- **Collected data**
*** Block opens ***

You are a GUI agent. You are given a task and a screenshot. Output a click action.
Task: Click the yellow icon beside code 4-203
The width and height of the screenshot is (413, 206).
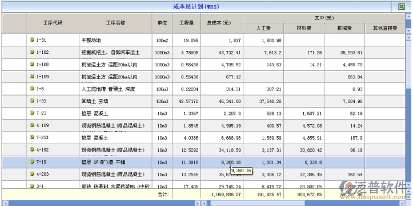coord(32,173)
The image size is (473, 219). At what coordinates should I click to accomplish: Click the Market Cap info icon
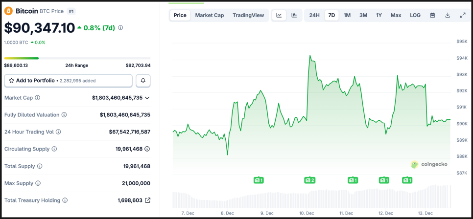point(38,98)
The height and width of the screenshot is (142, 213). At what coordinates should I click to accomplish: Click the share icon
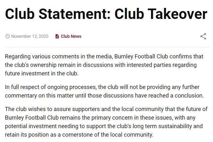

*** Block closes ***

- **Work order**
Every entry above is to be printed again exactly, pictures omitted.

- **Task response**
You are a GUI agent. You are given a task and a screenshot. Output a click action.
Task: Click the yellow icon beside code 4-203
The width and height of the screenshot is (413, 206).
coord(32,173)
The image size is (473, 219). At what coordinates should I click to accomplish: Click the Market Cap info icon
point(38,98)
The height and width of the screenshot is (142, 213). At what coordinates should I click to accomplish: Click the share icon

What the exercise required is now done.